## EXCERPT PROVIDED
Dr. Brown suggests that when we don’t accept help from others it is because we are judging ourselves. Unless we can receive help with an open heart, we are never really giving help with an open heart. When we refuse help when we need it we are knowingly or unknowingly judging ourselves and judging those we offer to help.1

Most of us would deny attaching judgment to our giving, we want to see ourselves as generous and caring and don’t recognize that we get some measure of self worth from always being the one to offer help and not the one needing it.

Think about that for a moment - while we would all claim never to judge a person who accepts our help, when we refuse to accept ourselves because we think it makes us appear weak or needy is on some level what we think about the people who accept our help. We have to learn to accept help when we need it, that is the only way we can truly help others - freely and without judgement. 

Being vulnerable is about allowing ourselves to be seen — really seen — it’s about revealing our true and authentic selves as they are, not merely as we wish to be seen. When we are vulnerable there is uncertainty, risk, and emotional exposure. 2 

To be open – to let others see us when we are feeling vulnerable – is hard. It’s hard to drop all pretense. It’s hard to open ourselves up. It’s hard to let others help us. Letting others help me meant I had to let myself be seen as a person who was intensely grieving and that I have to admit how just hard it is to be on this side of loss. 

What makes vulnerability so difficult to face in ourselves? Perhaps it’s that we so often mistake it for weakness, when it is really courage. We take a huge emotional risk when we allow ourselves to be vulnerable. Taking risks, braving uncertainty, and opening ourselves up to emotional exposure is never weakness.3 … but we all know it can feel that way.

Tomorrow in the Haftarah we’re going to read about Hannah — a woman who is not afraid to be vulnerable. We will read about Hannah going to a temple in Shiloh and pouring out her grief to God. And really, she is absolutely and utterly vulnerable in her prayer.

## INFORMATION SUPPLIED

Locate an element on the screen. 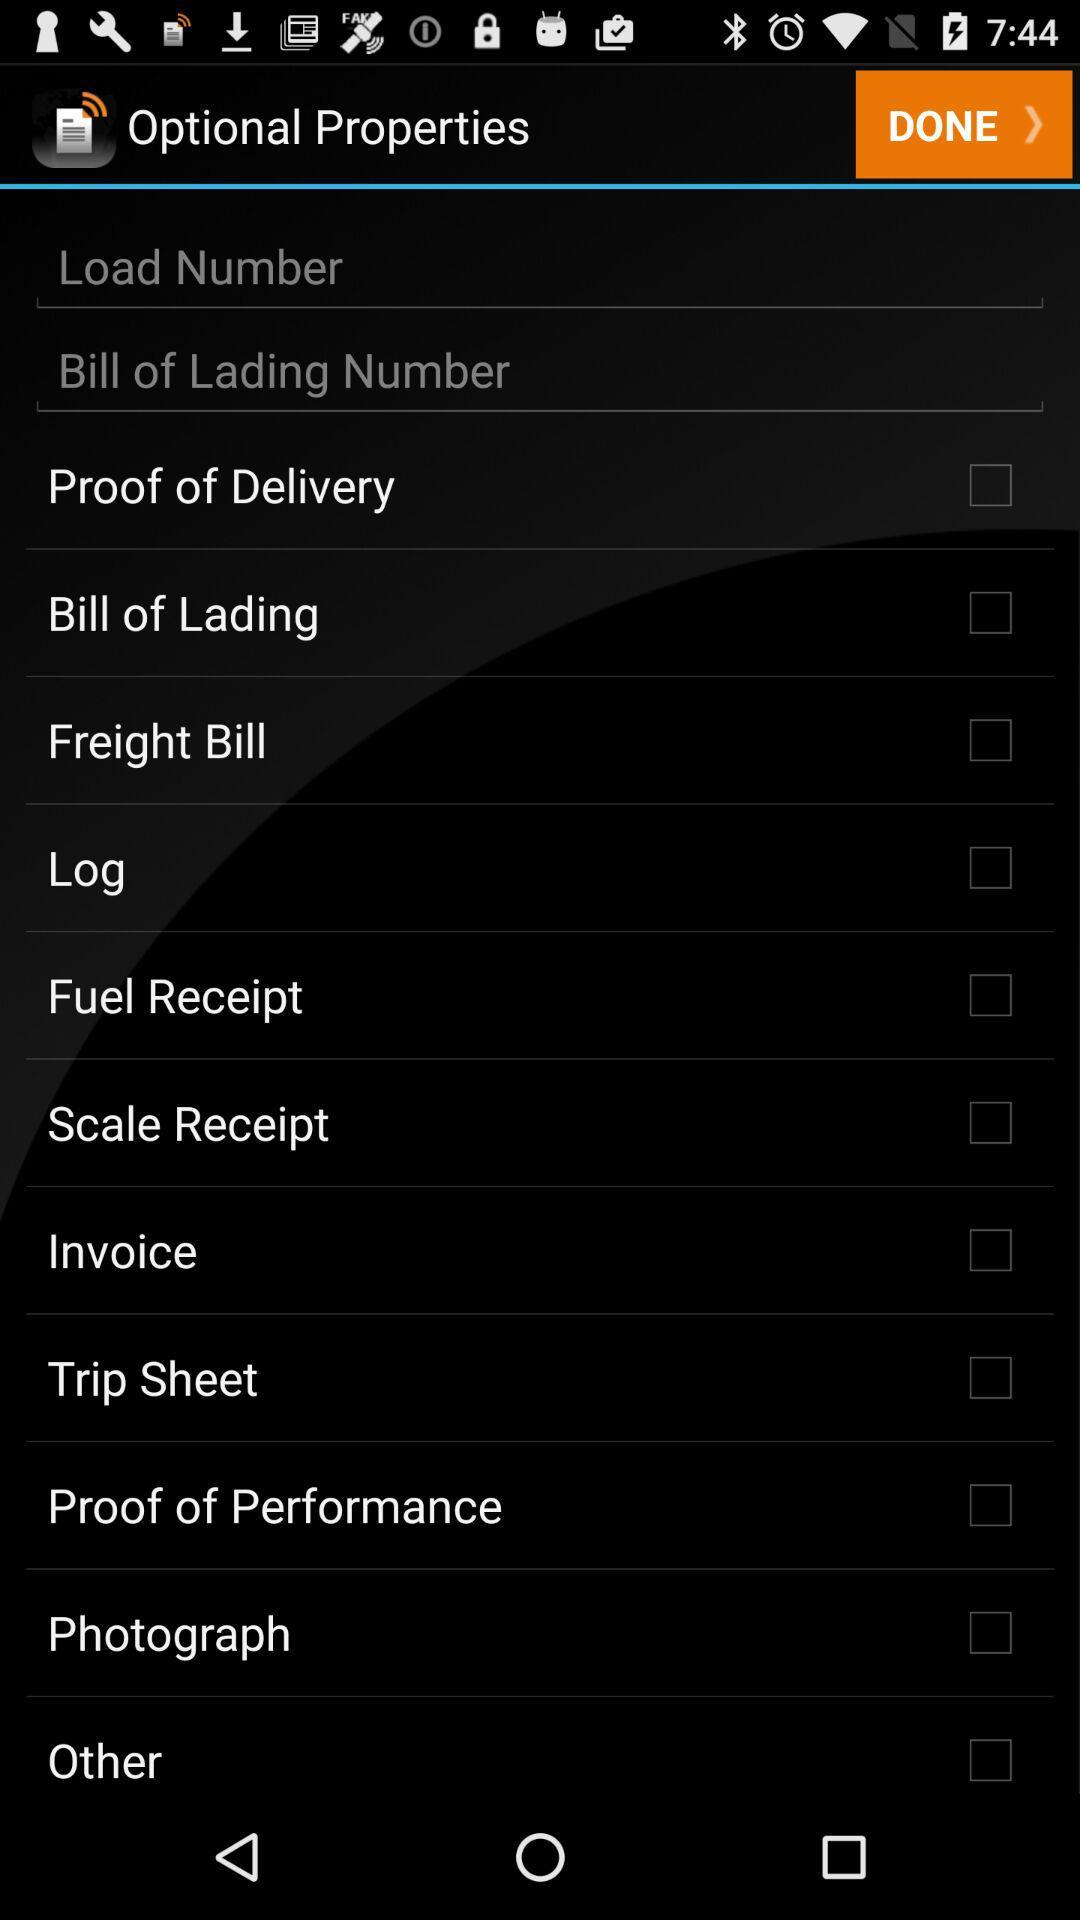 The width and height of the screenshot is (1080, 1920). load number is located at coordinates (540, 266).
* * *
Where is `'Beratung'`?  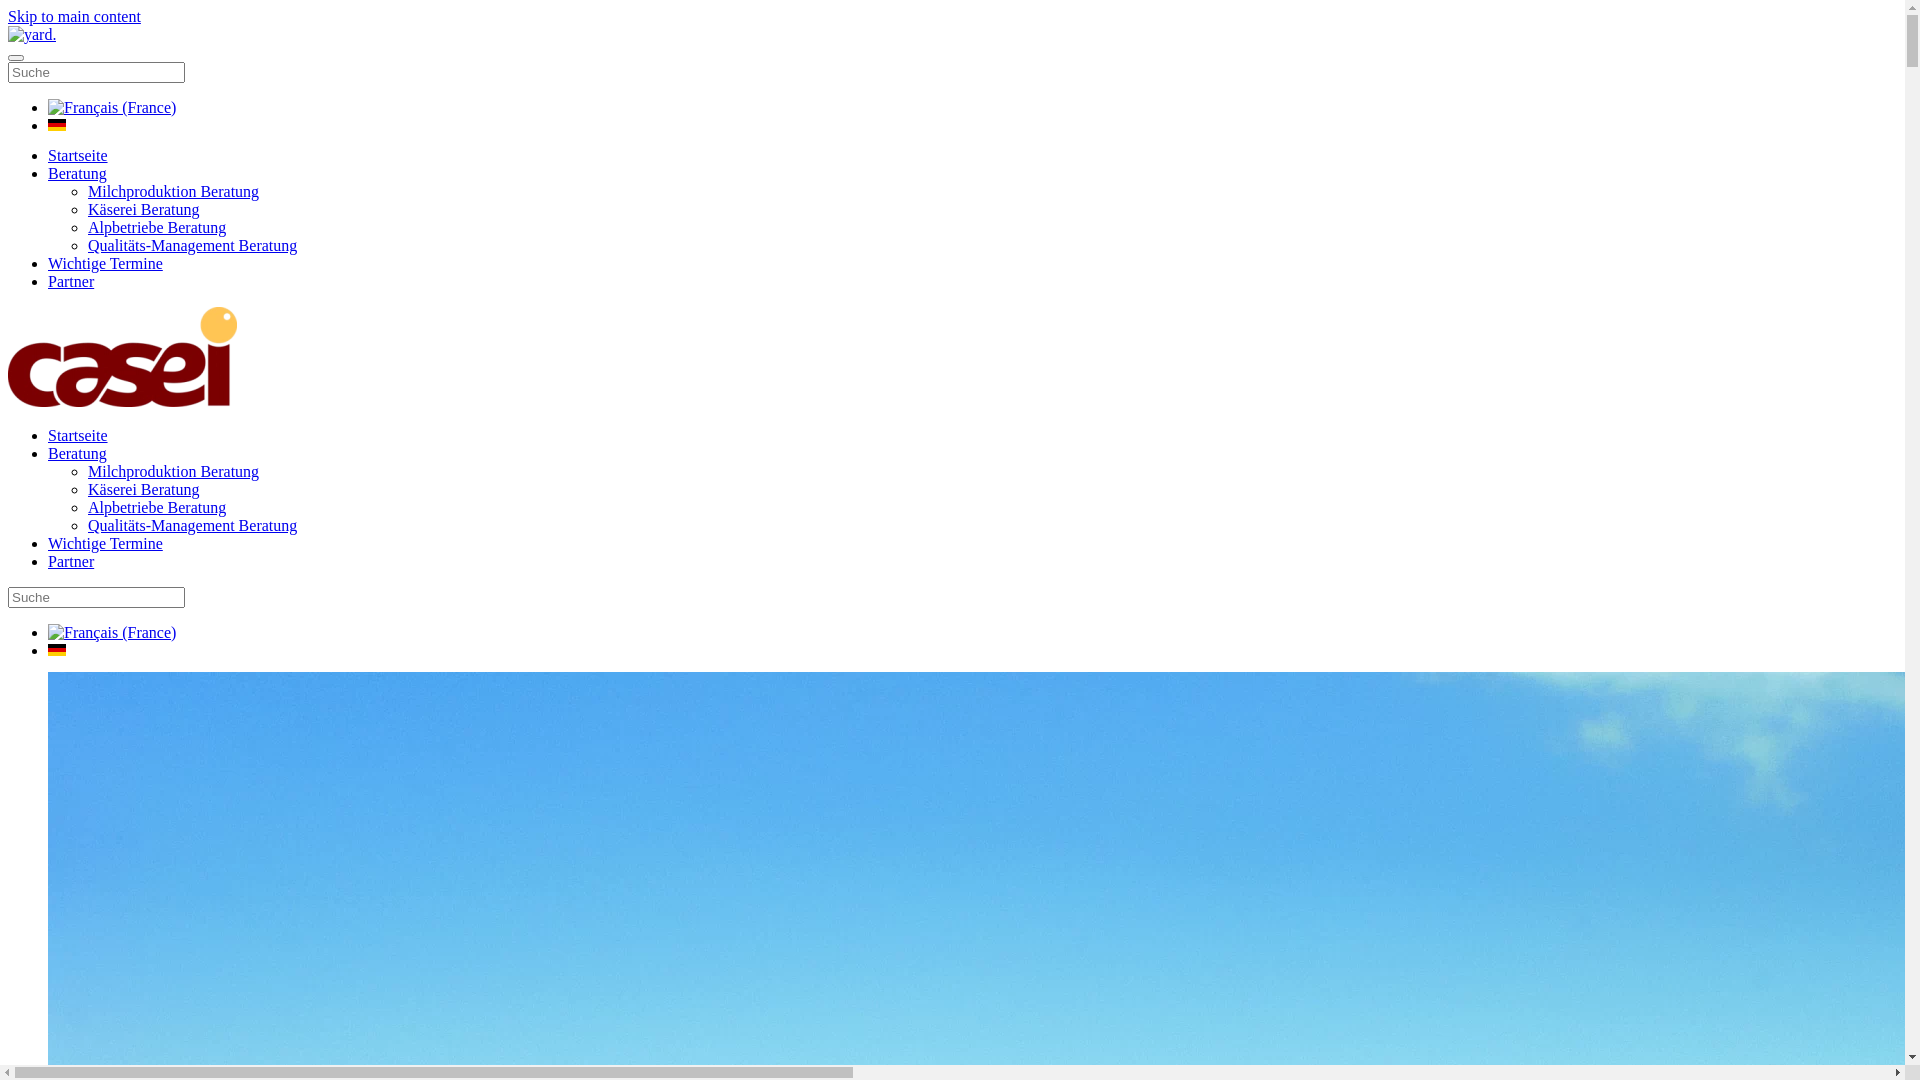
--
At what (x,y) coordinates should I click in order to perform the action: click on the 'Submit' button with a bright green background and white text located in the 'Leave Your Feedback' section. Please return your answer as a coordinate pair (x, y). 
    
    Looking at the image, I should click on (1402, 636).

## SET TASK
Return everything from "Being vulnerable is" down to "side of loss." in the passage on vulnerability above, copied word for word.

## RESULT
Being vulnerable is about allowing ourselves to be seen — really seen — it’s about revealing our true and authentic selves as they are, not merely as we wish to be seen. When we are vulnerable there is uncertainty, risk, and emotional exposure. 2 

To be open – to let others see us when we are feeling vulnerable – is hard. It’s hard to drop all pretense. It’s hard to open ourselves up. It’s hard to let others help us. Letting others help me meant I had to let myself be seen as a person who was intensely grieving and that I have to admit how just hard it is to be on this side of loss.